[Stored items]
□ □ □
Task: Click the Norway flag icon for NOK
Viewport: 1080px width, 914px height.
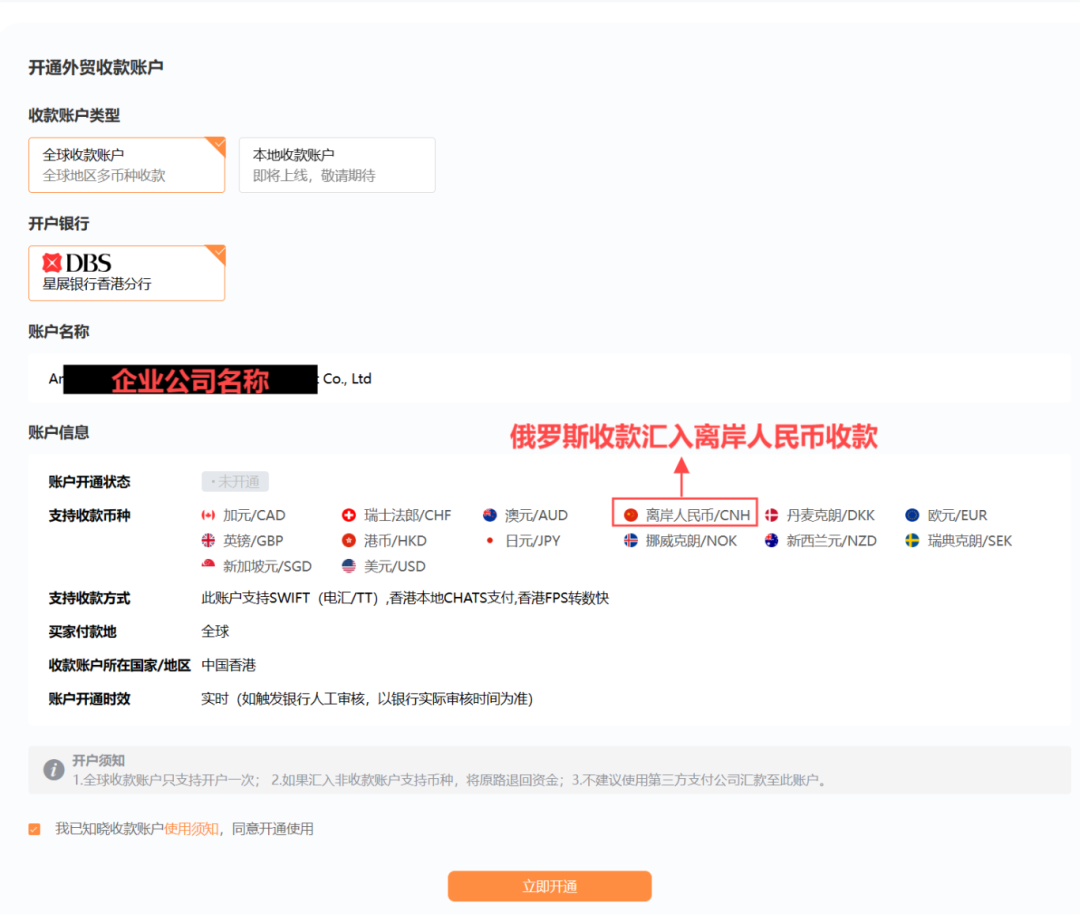Action: (630, 541)
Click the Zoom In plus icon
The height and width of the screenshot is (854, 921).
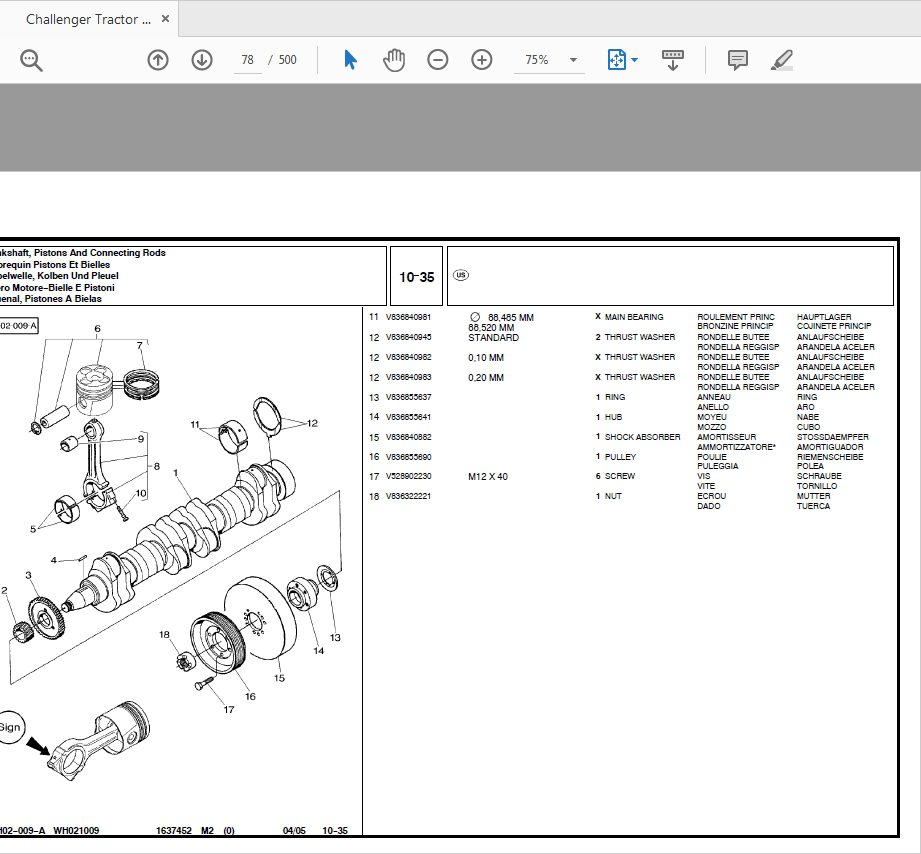[x=481, y=60]
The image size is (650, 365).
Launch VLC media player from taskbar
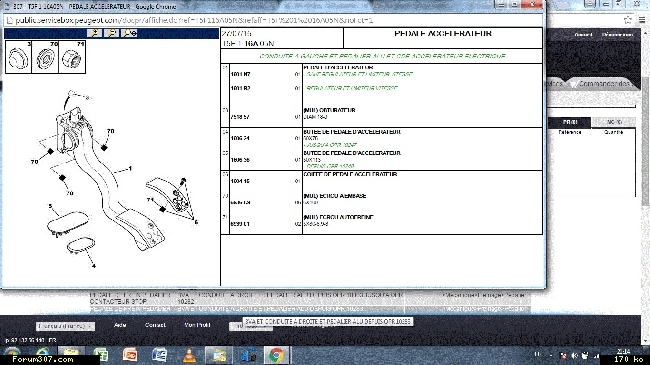click(189, 355)
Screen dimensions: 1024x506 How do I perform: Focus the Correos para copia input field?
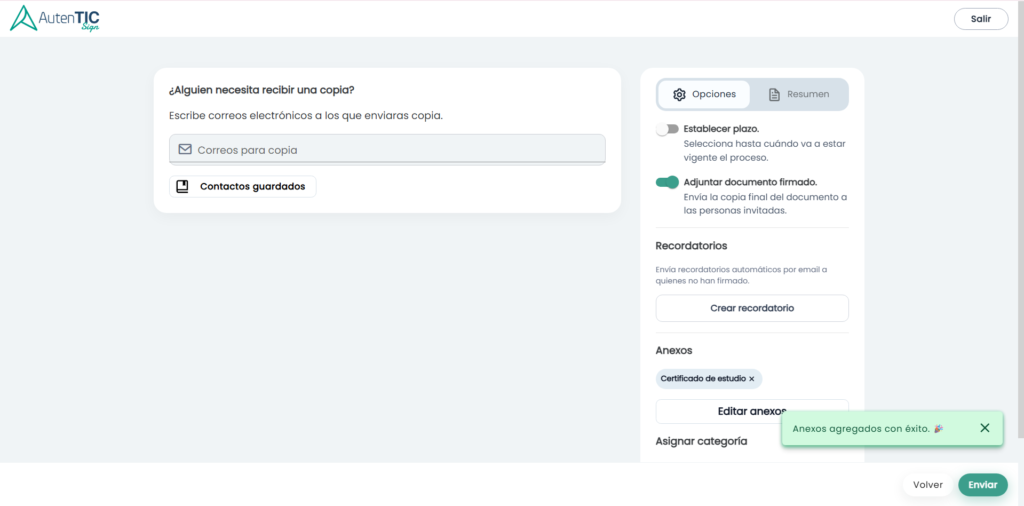coord(387,150)

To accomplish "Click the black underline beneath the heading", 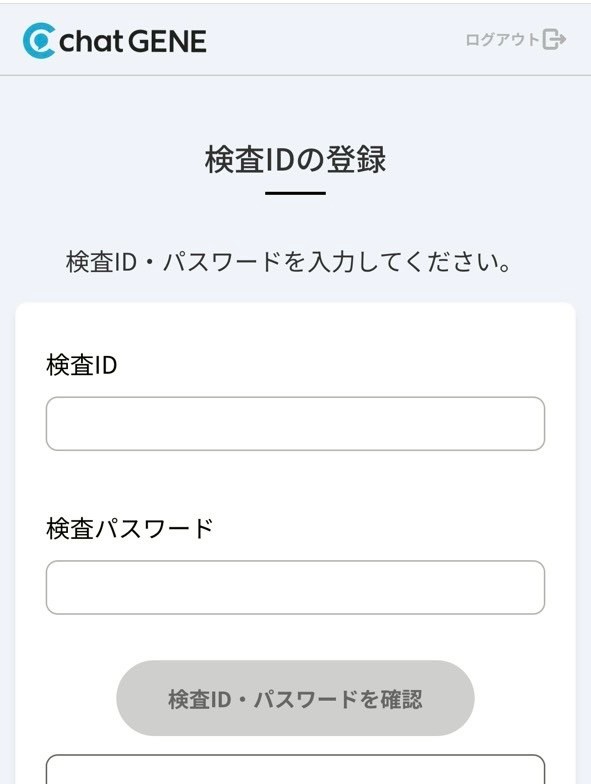I will click(x=295, y=193).
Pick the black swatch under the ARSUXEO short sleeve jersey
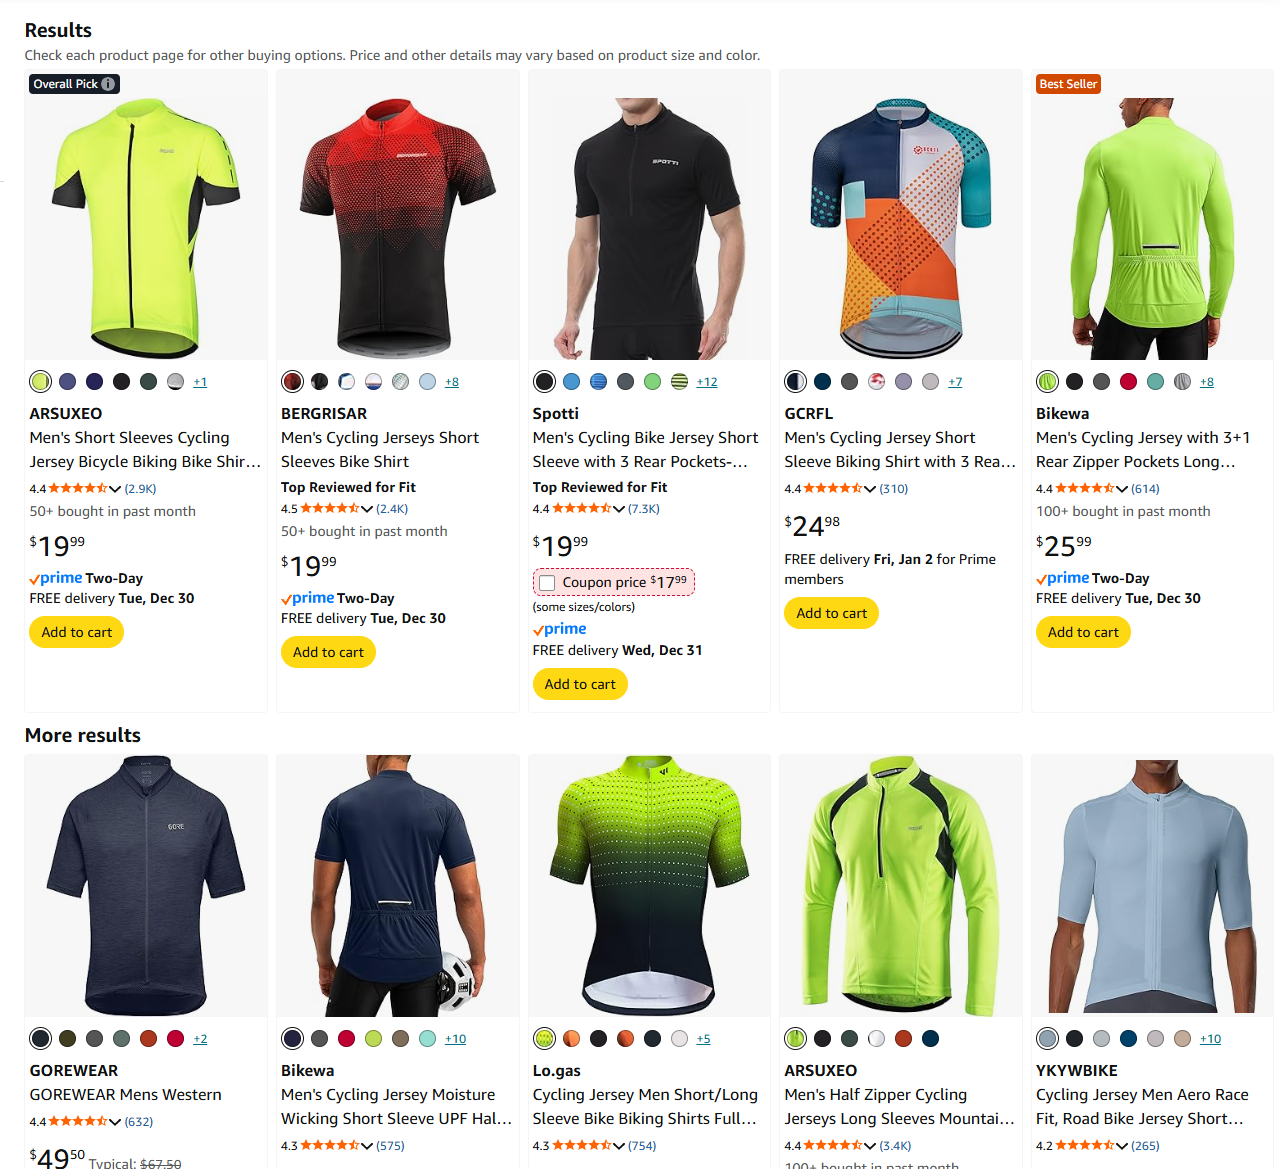This screenshot has height=1169, width=1280. (121, 381)
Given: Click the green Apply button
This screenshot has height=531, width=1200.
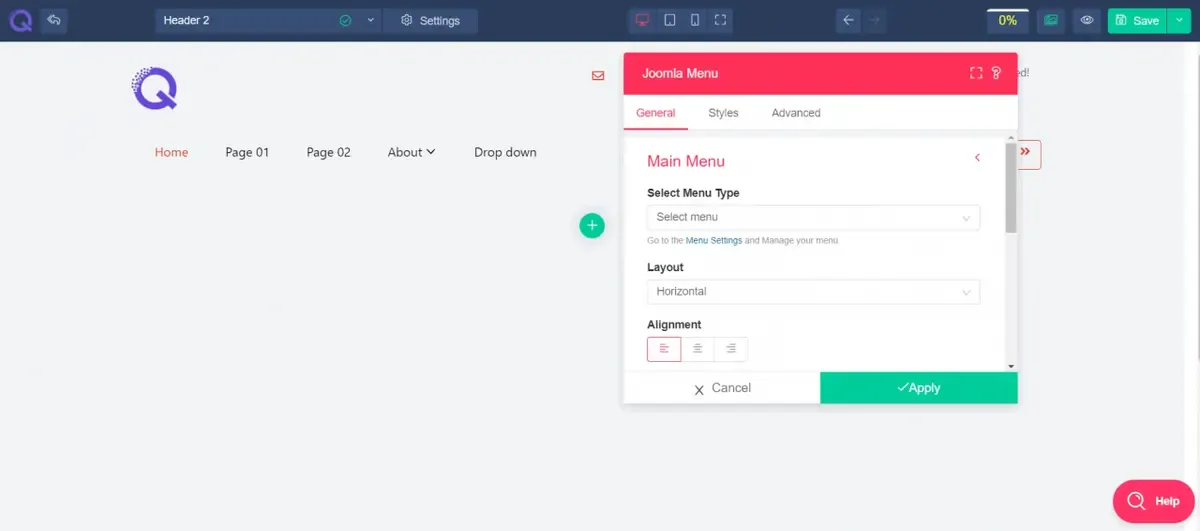Looking at the screenshot, I should [x=919, y=388].
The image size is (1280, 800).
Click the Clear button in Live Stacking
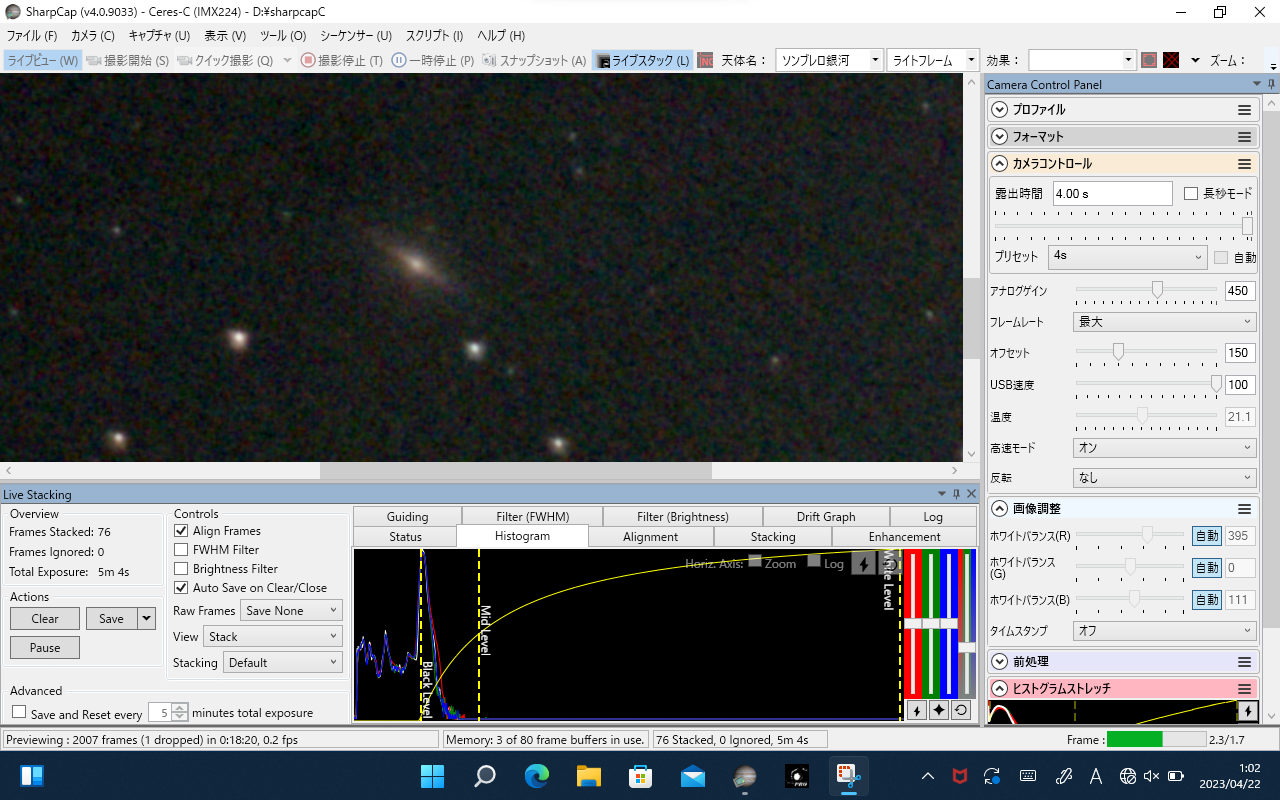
□ □ □
* _YOUR GOAL_
The answer must consist solely of the lines from the one with "The image size is (1280, 800)." through the final line of the data, each reproduced exactly and with pictures omitted.

* _TASK SOLUTION_
The image size is (1280, 800).
Click the Clear button in Live Stacking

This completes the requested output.